SELECTED EXTRACT:
Optimizing intestinal performance
By Jan Vervloesem (Category Manager Poultry)
With changing breeding programs and broiler breeds becoming more resilient, and with new techniques and new insights in the functioning of the GIT of broilers, new approaches can be applied in order to optimize the protein production. Not only a preventive strategy to minimize the risk on bacterial problems, either caused by nutritional disbalances or by direct contamination, but also a more active strategy can be used in order to fully utilize the potential of the GIT.
Broiler performance is depending on many different factors. Most of them differ substantially depending on the region, such as climate, altitude, stocking density, raw materials, disease pressure, natural light cycle,… . Others can be the same in all countries: breed, equipment,… . But in fact each flock will be specific as each egg can only be hatched once and day old chick quality (size, immune status,…) and flock quality will therefore be different.
It is the objective of the broiler manager to manage and grow the broilers according to the need of the processing plant or according to the need of the live broiler customer. And this in an efficient and economical way respecting the wellbeing of the animals as well as the environment.
As feed cost is responsible for up to 70 % of total production cost for broilers, feed efficiency is extremely important. For exemple, an improvement of 2% in feed conversion ratio (FCR) can result in a reduction of 1 to 1,4% of the total production cost. In broiler production an improvement of FCR does not automatically imply that a reduction in feed consumption should be the objective. It is generally well known that if, given a certain feed formulation, feed intake is too low FCR will increase. On the other hand when feed intake is too high, for instance because passage rate is too fast, FCR will also increase. This means that there is an optimum feed intake in relation to the development, quality and activity of the intestinal tract.
In broiler production, the balance between feed allocation for weight gain and feed allocation for maintenance is essential to costing and hence should be focused at (figure 1).
Looking to the genetic development over the last decades, progress in weight gain and FCR have been made in combination with increasing daily feed intake and by improving the efficiency of protein deposition. This genetic progress in weight gain also goes in line with changes in organ and skeleton development as well as an increased need for water and nutrient supply, and an increased detoxification capacity and increased oxygen need (figure 2).
It is known that a positive relation exists between the development of the small intestine and feed intake. Focusing on the development and quality of the small intestine is key to optimize the intestinal performance.

PROVIDED MATERIAL:
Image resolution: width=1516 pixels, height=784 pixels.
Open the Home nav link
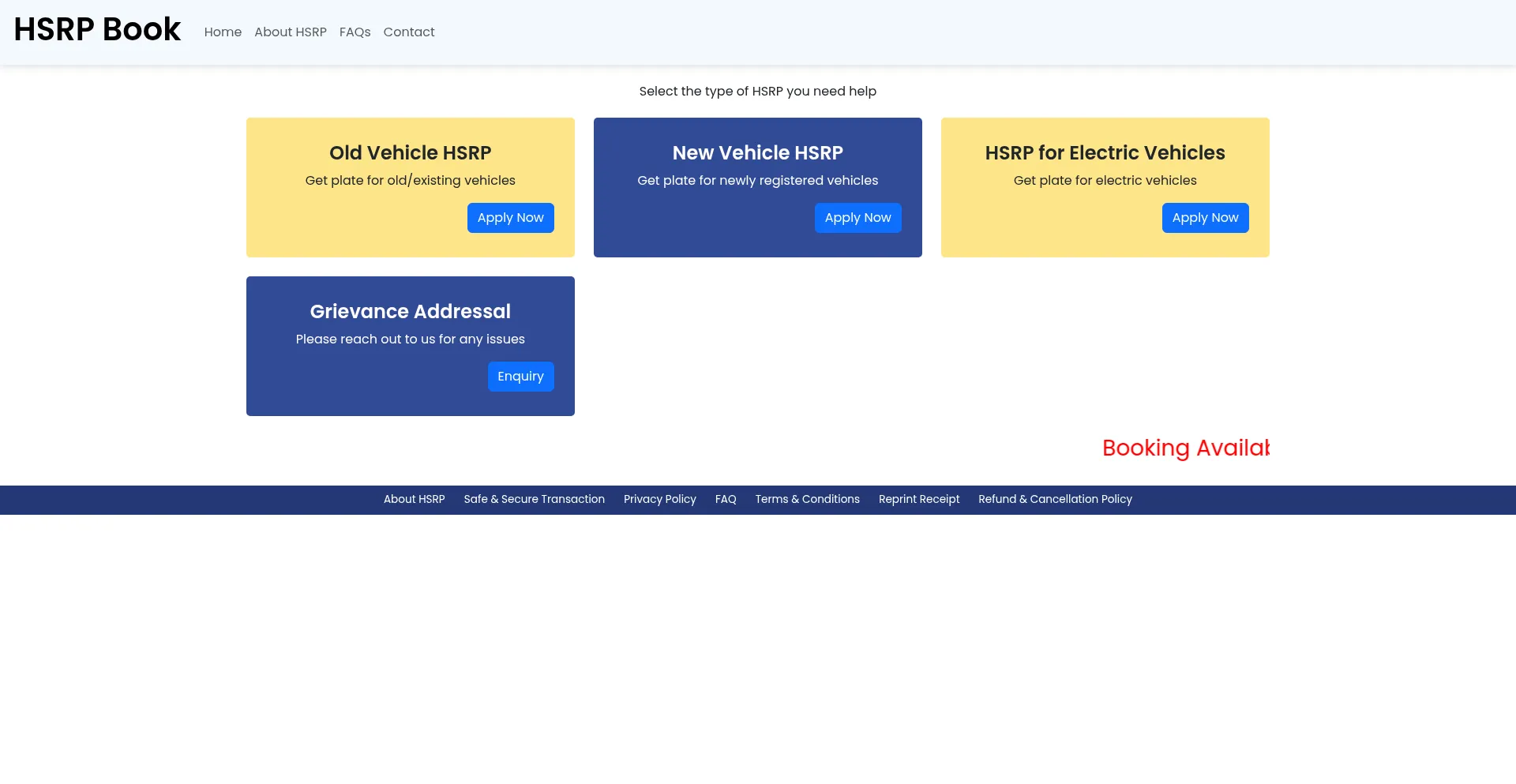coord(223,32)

AIM OF THE TASK: Rewrite the intestinal performance passage from "With changing breeding" to "of the GIT.", with "GIT" changed to "gastrointestinal tract".

OUTPUT OF THE EXERCISE:
With changing breeding programs and broiler breeds becoming more resilient, and with new techniques and new insights in the functioning of the gastrointestinal tract of broilers, new approaches can be applied in order to optimize the protein production. Not only a preventive strategy to minimize the risk on bacterial problems, either caused by nutritional disbalances or by direct contamination, but also a more active strategy can be used in order to fully utilize the potential of the gastrointestinal tract.